[START OF Exercise materials]

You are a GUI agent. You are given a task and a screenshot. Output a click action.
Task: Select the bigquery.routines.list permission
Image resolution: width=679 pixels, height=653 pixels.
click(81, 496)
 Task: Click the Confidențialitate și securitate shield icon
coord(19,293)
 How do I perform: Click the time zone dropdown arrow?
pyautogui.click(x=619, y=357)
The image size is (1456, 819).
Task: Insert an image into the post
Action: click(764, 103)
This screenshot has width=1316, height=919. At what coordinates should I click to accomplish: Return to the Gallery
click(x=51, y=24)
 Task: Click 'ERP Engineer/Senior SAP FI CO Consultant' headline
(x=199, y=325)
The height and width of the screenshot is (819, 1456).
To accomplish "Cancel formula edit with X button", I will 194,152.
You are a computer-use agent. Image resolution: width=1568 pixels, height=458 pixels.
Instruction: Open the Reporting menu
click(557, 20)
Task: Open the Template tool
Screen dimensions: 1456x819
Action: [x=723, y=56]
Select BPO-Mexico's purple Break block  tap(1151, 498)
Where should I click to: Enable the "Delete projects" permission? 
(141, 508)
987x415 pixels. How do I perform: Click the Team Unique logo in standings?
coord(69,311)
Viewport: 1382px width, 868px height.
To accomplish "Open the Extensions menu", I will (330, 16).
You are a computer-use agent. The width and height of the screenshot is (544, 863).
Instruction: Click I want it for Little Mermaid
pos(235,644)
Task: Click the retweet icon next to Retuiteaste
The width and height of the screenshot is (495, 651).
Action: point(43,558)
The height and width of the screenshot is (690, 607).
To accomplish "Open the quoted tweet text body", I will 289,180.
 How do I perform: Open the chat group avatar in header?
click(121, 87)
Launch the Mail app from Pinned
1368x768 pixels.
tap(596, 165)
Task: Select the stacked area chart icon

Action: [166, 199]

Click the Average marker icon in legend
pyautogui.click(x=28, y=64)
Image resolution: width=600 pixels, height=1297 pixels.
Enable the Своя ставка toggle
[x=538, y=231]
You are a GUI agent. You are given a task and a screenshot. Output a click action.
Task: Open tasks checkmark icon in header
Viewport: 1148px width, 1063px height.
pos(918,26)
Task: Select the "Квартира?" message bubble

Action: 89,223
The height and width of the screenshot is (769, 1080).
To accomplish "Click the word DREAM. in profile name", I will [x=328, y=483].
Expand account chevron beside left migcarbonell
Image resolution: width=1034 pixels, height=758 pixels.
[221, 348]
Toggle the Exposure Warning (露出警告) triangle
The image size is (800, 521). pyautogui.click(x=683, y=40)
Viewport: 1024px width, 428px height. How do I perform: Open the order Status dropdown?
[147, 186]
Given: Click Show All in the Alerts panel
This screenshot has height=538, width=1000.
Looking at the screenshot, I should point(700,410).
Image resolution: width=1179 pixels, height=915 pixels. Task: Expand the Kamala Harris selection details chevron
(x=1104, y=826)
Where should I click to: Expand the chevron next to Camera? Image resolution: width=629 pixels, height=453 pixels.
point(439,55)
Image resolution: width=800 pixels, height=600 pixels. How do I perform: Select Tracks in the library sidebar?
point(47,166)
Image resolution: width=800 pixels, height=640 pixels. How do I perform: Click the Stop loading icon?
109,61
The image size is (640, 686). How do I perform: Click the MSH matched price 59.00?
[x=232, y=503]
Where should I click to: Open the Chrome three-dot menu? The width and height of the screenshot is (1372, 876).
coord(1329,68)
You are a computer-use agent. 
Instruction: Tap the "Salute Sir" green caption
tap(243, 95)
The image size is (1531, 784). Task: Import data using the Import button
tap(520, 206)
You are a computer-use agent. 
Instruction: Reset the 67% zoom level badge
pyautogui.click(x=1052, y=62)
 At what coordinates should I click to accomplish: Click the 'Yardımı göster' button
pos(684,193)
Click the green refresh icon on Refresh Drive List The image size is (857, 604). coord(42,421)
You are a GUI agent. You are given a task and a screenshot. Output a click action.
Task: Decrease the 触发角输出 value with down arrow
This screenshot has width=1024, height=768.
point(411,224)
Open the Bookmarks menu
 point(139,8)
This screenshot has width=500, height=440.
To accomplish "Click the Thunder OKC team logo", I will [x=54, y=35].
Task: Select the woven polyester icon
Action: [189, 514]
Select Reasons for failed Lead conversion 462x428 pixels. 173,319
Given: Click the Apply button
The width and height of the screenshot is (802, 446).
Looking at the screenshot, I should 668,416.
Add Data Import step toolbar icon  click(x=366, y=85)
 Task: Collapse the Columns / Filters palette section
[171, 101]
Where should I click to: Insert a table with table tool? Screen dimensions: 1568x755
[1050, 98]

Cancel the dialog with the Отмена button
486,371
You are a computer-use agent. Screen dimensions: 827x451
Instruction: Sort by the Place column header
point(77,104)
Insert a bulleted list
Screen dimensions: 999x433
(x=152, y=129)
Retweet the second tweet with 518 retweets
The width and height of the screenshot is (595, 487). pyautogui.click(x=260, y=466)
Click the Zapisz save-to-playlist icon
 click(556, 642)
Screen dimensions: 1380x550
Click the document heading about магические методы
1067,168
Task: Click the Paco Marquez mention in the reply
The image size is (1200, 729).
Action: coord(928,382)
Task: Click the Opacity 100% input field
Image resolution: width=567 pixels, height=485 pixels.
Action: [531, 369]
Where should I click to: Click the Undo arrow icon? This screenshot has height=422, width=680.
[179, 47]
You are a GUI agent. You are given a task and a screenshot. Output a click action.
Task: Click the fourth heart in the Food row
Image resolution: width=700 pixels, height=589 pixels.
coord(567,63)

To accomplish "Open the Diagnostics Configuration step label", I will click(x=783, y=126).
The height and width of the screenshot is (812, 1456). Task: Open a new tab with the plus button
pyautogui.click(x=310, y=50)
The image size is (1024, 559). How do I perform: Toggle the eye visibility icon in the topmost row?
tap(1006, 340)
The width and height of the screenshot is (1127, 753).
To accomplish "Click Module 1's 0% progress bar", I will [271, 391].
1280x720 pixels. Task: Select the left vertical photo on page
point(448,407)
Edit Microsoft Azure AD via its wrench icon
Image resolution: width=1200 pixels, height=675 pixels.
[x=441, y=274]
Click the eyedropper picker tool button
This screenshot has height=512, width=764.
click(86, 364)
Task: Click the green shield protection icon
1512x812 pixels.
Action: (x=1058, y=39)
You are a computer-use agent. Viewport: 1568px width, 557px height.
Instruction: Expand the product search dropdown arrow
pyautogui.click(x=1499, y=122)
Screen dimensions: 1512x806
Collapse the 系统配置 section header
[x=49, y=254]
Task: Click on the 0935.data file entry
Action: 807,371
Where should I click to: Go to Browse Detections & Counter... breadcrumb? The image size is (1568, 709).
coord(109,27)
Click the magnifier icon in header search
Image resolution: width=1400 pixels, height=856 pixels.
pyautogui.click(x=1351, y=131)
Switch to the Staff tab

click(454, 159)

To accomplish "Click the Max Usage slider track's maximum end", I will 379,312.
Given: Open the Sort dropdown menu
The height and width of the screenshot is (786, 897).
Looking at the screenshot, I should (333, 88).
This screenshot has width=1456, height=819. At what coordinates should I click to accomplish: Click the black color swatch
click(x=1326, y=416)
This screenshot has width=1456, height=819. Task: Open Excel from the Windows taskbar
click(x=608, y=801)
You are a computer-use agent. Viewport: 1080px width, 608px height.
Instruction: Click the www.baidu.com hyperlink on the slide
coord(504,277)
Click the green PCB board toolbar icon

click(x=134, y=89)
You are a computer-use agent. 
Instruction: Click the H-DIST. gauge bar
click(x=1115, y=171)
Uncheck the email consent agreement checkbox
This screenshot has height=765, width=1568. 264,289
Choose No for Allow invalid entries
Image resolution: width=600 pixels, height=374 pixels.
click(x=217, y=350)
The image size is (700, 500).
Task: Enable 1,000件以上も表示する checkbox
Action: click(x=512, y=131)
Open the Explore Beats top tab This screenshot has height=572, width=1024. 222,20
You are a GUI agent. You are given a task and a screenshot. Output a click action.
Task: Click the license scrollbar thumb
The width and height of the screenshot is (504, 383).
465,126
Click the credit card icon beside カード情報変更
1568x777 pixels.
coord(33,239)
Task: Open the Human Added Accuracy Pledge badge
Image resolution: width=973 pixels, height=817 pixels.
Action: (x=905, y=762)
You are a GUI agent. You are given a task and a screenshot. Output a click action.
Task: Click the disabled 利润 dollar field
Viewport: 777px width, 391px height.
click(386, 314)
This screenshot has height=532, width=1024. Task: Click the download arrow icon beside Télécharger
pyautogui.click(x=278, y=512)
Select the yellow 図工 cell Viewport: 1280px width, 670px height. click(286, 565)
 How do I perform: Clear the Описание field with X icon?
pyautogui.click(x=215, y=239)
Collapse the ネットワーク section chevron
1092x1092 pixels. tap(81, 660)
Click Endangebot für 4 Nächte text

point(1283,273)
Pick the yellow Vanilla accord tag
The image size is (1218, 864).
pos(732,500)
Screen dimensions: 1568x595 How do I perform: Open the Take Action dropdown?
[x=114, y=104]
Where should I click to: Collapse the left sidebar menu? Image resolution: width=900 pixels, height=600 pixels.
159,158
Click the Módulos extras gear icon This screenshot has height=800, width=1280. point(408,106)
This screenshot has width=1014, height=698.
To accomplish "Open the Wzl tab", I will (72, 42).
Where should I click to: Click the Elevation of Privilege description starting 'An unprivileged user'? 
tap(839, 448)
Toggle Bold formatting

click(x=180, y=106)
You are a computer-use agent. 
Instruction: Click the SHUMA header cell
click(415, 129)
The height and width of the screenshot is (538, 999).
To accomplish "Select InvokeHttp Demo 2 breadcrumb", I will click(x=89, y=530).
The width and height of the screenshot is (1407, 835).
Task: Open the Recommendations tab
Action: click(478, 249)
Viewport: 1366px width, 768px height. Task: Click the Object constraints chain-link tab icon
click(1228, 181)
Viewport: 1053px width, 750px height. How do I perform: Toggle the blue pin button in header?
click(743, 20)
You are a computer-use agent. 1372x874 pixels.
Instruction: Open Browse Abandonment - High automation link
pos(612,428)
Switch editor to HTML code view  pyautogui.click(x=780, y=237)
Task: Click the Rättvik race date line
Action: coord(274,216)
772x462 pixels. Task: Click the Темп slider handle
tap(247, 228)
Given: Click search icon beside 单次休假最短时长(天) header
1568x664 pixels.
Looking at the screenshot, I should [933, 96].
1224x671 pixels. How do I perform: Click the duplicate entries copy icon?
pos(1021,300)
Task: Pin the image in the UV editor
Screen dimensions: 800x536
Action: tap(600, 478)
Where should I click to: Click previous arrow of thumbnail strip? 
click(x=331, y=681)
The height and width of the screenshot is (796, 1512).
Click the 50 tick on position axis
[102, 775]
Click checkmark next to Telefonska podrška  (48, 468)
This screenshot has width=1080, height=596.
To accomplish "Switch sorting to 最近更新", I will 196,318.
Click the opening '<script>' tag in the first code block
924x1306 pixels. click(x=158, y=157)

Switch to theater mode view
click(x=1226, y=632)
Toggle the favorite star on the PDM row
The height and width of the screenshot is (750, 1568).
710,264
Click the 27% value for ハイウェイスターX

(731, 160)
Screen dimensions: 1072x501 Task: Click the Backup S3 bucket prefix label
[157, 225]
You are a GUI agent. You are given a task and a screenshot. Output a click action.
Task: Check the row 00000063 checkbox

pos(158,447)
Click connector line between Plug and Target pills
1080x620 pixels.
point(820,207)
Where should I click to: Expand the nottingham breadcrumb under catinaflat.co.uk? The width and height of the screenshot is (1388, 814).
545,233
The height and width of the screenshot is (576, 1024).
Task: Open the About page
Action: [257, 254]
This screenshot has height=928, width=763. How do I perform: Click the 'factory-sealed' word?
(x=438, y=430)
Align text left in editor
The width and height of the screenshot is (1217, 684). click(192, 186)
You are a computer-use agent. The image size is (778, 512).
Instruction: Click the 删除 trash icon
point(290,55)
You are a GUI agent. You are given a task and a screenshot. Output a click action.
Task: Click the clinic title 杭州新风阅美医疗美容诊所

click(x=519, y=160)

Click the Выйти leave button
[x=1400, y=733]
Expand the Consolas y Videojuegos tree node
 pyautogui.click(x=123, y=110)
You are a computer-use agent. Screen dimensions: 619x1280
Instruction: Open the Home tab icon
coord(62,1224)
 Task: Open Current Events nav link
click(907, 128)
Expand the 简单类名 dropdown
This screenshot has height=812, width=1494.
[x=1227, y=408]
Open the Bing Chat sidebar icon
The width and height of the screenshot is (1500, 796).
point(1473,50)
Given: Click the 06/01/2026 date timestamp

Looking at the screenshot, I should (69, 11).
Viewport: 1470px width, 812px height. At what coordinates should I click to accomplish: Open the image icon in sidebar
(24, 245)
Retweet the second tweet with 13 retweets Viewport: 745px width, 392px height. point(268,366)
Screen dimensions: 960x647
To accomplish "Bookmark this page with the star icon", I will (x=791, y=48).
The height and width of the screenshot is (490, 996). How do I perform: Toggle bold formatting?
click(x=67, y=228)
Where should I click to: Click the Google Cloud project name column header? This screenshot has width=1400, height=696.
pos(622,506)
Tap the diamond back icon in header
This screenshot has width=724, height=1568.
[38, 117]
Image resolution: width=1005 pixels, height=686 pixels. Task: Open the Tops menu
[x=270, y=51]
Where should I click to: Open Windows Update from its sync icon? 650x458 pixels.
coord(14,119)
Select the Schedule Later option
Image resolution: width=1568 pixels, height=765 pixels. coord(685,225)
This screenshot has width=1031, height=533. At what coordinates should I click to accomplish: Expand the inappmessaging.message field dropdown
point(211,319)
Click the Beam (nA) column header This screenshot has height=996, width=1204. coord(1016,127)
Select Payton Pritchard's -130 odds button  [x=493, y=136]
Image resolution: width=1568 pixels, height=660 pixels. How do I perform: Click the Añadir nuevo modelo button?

[END OF Exercise materials]

[Goal]
Count the lines in the items above that contain the word "menu", and reply with the number alone.

[Written reply]
7